Traditionally, Poland has complained that Germany and other West European countries have struck deals with the Kremlin without consulting with Warsaw and other regional capitals. And if Ukraine does not get accepted into the Membership Action Plan, it will probably be because Berlin, Paris and Rome didn't want to get on the Kremlin's bad side. Disturbingly, a number of Central European officials privately admit their fear that the United States may also one day be willing to brush aside their concerns when it has bigger fish to fry with Russia.
From Moscow's perspective, Central Europe sits at the center of the chessboard, because the area between the Baltic states and the Black Sea are vital for Russia to re-establish its sphere of influence. Overstretched and confronted with a host of challenges requiring the Kremlin's cooperation, Washington may, under the right circumstances, find itself tempted to trade away Central Europe's security interests to win Russian cooperation on issues it considers more pressing.
Besides Georgia and Ukraine, the issue of Iran's nuclear program could provide another opportunity for a trade-off with the Kremlin. Thus far, Washington has resisted direct negotiations with Iran, and it has focused on building an international coalition to isolate the Islamic Republic. Analysts have suggested that getting Russia fully on board could be the "last best hope" for a nonmilitary solution to the crisis. Not a bad idea, but the question is what the Russians might get in return.
Some voices in the United States already hint at accommodating the Kremlin's interests in the former Soviet republics in exchange for assistance in dealing with Tehran. At least one U.S. congressman, Brad Sherman, has publicly flirted with the idea of buying off the Russians by not opposing Russia's aggressive policies toward Georgia. Although Georgia is not Central Europe per se, the same disturbing logic can be extended to areas further west.
New York Times columnist Thomas Friedman once suggested that presidential candidate Barack Obama commit to "abandoning the anti-Russia policies of the Bush team" and enlisting Putin's help on Iran.
But what did Friedman mean exactly by U.S. President George W. Bush's "anti-Russia" policies?

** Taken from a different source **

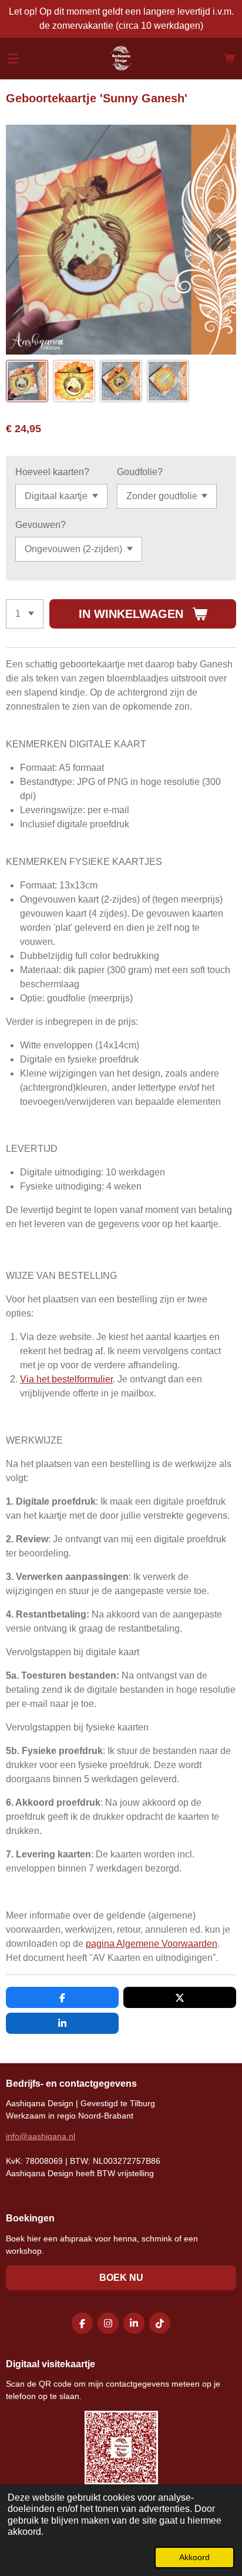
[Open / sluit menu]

He did not elaborate, but Russia would probably include in this category: Bush's support for Ukraine's pro-Western foreign policy, NATO's expansion to the Baltic states, U.S. demands that Russia withdraw its forces from Moldova and U.S. support in bolstering Europe's energy security. Putin may regard these as insults, but Central European nations would consider them as strategic necessities.

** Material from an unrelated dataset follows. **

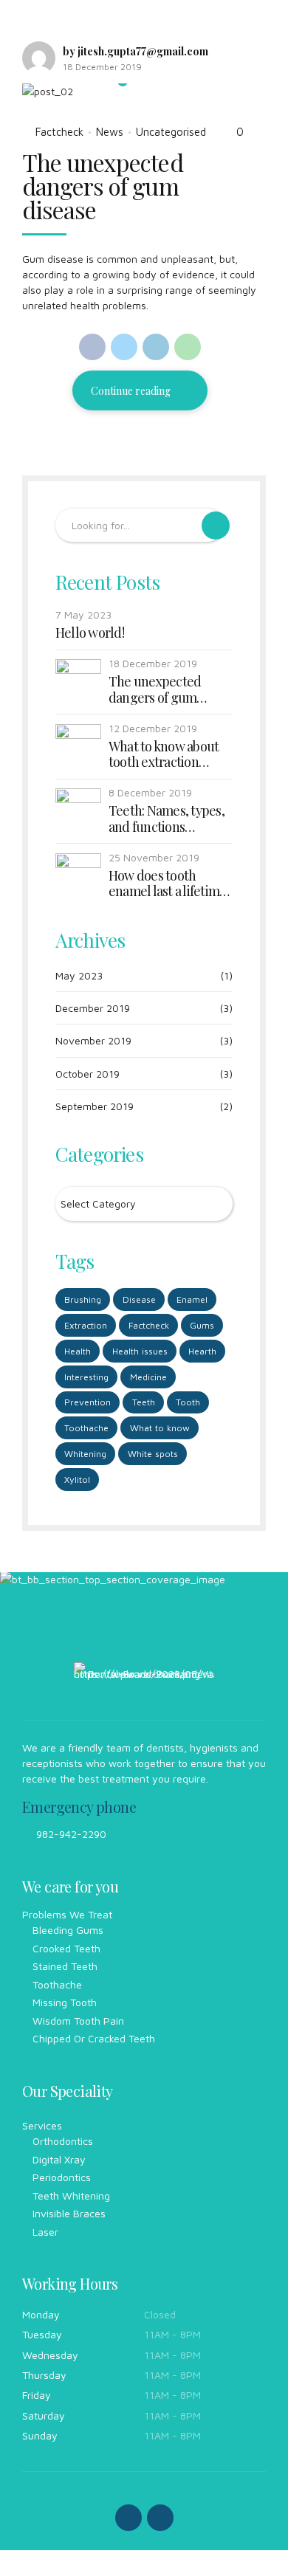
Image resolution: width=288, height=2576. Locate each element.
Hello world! (89, 633)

Bargaining away these issues would open a Pandora's box that could haunt Western policymakers. If U.S. or European diplomats were to compromise on fronts like NATO enlargement or even pipeline diplomacy to win Russian cooperation, then the Kremlin may come back with bigger demands next time. And the United States should be careful to avoid the perception of appeasing Russia for the sake of not negotiating with Iran.
Ryan Miller is a research analyst at the Center for European Policy Analysis in Washington.